I guess if lots of actors just try to use transfer anyway and hope, then those actors with values that actually are accessible via transfer will be advantaged, though unless you have a particular reason to suspect that your values will be more accessible than average (though I guess the point is that our values are less likely to be accessible via transfer than most AI's values), it seems like in most cases you wouldn't want to pursue that strategy unless you had no other option.

It strikes me that this post looks like a (AFAICT?) a stepping stone towards the Eliciting Latent Knowledge research agenda, which currently has a lot of support/traction. Which makes this post fairly historically important.

As an intuition pump, imagine a company that is run entirely by A/B tests for metrics that can be easily checked. This company would burn every resource it couldn’t measure — its code would become unmaintainable, its other infrastructure would crumble, it would use up goodwill with customers, it would make no research progress, it would become unable to hire, it would get on the wrong side of regulators.

It seems like part of this problem is easy-ish, and part is hard.

The easy part: seems like you can formally capture  what resources are via average optimal value.
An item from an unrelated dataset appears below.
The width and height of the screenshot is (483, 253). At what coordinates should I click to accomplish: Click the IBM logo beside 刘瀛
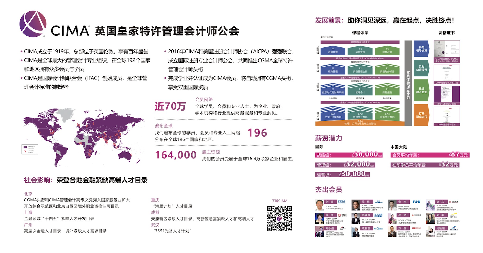341,202
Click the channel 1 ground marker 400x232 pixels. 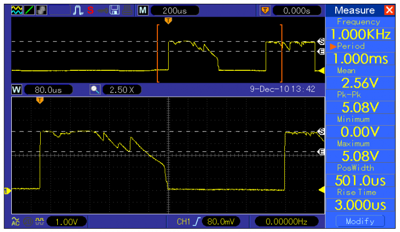coord(7,190)
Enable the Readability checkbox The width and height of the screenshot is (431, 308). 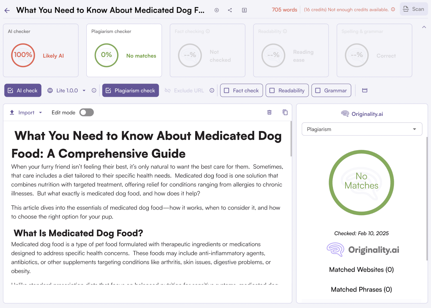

A system which actually increased my average optimal value wrt the future seems quite helpful. Basically, this just an alternative statement of instrumental convergence - ceteris paribus, making sure I'm highly able to paint houses blue also probably means I can autonomously pursue my actual values.*

* This probably reads weird, but I don't have time to go in depth on this right now. Happy to clarify more later.

But, average optimal value is itself inaccessible. It's less inaccessible than eg my true moral values and desires, but it still requires reasoning about something in the world which cannot be directly observed. Furthermore, "average optimal value" relies on a notion of counterfactual that is itself an abstraction - "how well could (this person) achieve this other goal (which they won't actually pursue)". We'd have to pin down that abstraction, too.

I agree that if you had a handle on accessing average optimal value then you'd be making headway.

I don't think it covers everything, since e.g. safety / integrity of deliberation / etc. are also important, and because instrumental values aren't quite clean enough (e.g. even if AI safety was super easy these agents would only work on the version that was useful for optimizing values from the mixture used).

But my bigger Q is how to make headway on accessing average optimal value, and whether we're able to make the problem easier by focusing on average optimal value.